Levels and stability of DNA methylation in random surviving cell clones derived from a Chinese hamster cell line after prolonged treatment with 5-aza-2'-deoxycytidine.

SCC30 cells (derived from a single cell from the Chinese hamster ovary CHO-K1 cell line, selected on the basis of a stable chromosome complement) were used to select cell variants with hypomethylated DNA. Cells were treated with 5-aza-2'-deoxycytidine (5azadCyd) at 0.1, 1, or 5 microM for two weeks with the medium and drug renewed twice weekly. From the few surviving cells, 25 random single cell-derived clones were grown for freezing cell stocks, and for DNA isolation for 5-methyldeoxycytidine (5medCyd) estimations. After a minimum of one month's recovery from the drug, these cells showed a continuum of 5medCyd levels ranging from ones with the same as the parental clone (2.93%) to ones having lost almost 50% of their DNA methylation. The modal value corresponded to a loss of one third to one quarter of methylated sites.
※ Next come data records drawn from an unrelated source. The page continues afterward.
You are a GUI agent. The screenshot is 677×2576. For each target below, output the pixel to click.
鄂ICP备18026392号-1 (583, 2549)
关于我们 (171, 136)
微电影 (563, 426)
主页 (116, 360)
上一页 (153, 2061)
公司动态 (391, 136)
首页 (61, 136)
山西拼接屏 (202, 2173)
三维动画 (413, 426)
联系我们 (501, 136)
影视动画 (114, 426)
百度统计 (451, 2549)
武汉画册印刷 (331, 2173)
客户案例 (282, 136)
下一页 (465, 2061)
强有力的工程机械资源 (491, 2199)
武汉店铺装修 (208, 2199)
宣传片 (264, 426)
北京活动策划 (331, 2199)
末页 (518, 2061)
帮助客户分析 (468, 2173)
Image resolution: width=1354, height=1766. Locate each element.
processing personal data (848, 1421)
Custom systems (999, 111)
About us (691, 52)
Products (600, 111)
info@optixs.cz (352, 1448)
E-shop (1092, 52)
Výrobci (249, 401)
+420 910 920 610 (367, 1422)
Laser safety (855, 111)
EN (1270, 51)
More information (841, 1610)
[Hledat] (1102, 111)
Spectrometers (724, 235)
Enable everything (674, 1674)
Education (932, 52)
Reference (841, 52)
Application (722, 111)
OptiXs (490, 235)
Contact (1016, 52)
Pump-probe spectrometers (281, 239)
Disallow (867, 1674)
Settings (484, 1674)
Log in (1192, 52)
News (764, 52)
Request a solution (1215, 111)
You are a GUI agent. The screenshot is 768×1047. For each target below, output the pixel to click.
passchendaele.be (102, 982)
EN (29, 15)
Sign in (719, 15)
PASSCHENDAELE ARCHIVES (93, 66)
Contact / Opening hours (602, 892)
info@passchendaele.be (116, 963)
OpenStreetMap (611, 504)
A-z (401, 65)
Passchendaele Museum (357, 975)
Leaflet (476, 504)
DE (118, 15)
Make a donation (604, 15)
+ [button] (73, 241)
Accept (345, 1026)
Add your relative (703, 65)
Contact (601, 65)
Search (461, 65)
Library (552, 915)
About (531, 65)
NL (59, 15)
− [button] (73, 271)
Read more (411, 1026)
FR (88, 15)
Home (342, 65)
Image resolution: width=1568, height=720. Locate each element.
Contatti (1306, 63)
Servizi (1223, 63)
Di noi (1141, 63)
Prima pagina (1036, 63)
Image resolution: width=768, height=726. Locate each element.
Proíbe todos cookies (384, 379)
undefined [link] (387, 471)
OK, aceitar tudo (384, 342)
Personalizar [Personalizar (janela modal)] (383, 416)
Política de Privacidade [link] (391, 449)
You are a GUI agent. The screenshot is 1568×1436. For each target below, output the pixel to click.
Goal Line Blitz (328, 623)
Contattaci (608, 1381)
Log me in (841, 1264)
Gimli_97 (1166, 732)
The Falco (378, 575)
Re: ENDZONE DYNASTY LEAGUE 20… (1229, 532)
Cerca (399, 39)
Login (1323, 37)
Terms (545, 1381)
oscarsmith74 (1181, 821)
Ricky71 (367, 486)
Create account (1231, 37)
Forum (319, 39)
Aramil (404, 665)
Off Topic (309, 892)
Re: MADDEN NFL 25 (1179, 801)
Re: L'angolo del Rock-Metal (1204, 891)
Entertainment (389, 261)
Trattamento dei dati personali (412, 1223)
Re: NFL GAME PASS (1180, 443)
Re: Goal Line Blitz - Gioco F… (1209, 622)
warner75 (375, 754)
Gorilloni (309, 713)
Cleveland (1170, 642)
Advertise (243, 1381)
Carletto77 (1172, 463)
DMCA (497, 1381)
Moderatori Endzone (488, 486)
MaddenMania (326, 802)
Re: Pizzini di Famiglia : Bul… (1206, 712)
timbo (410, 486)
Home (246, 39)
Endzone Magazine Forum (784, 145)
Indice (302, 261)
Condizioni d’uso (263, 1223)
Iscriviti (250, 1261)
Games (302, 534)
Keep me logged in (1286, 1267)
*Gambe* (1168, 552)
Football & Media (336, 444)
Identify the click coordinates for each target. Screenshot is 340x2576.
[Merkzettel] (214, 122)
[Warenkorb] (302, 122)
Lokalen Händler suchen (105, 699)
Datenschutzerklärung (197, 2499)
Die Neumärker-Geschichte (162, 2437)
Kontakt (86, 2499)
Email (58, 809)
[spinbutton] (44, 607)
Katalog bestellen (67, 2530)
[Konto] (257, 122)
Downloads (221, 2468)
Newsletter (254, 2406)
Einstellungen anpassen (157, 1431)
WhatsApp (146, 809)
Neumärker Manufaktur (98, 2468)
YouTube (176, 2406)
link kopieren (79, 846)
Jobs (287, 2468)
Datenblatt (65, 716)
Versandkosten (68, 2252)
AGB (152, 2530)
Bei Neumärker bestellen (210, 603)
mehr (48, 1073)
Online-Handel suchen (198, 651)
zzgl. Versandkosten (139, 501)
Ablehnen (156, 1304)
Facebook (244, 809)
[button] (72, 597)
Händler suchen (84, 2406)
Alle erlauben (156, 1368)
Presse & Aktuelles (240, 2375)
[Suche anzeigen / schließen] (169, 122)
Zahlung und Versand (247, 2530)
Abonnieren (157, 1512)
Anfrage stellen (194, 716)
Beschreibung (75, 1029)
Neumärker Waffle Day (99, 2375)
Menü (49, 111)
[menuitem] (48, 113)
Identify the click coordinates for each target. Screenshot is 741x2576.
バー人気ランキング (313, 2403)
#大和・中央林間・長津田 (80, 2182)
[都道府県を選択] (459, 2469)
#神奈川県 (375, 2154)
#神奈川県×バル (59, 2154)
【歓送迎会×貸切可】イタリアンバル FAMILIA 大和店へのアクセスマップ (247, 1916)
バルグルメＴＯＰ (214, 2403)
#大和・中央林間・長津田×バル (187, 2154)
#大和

Five subclones with hypomethylated DNA were grown from the frozen stocks. These cells were shown not to be 5azaCyd-resistant cell variants. By the time sufficient cells had been grown to determine DNA methylation levels, the average percentage of 5medCyd had increased to 76% of the SCC30 value compared to 67% at the time of freezing cell stocks. However, this level of DNA hypomethylation remained constant over two months of continuous culture. Cells of one of these hypomethylated subclones were subjected to a second cycle of 5azaCyd treatment. Six random clones from the survivors showed a further decrease averaging 11% in the level of DNA methylation but, by two months in continuous culture, 5medCyd levels had returned to that present before the second cycle of selection. Hence, cell variants can be readily obtained which have lost some 8-10 million methylated sites (pairs of methylated deoxycytidines), and this loss does not compromise cell viability in in vitro culture. This is consistent with mammalian genomes containing a high level of background methylation in non-essential sites. The usefulness of such single cell-derived clones with stably hypomethylated genomes is discussed in relation to understanding the functions of deoxycytidine methylation in mammalian DNA.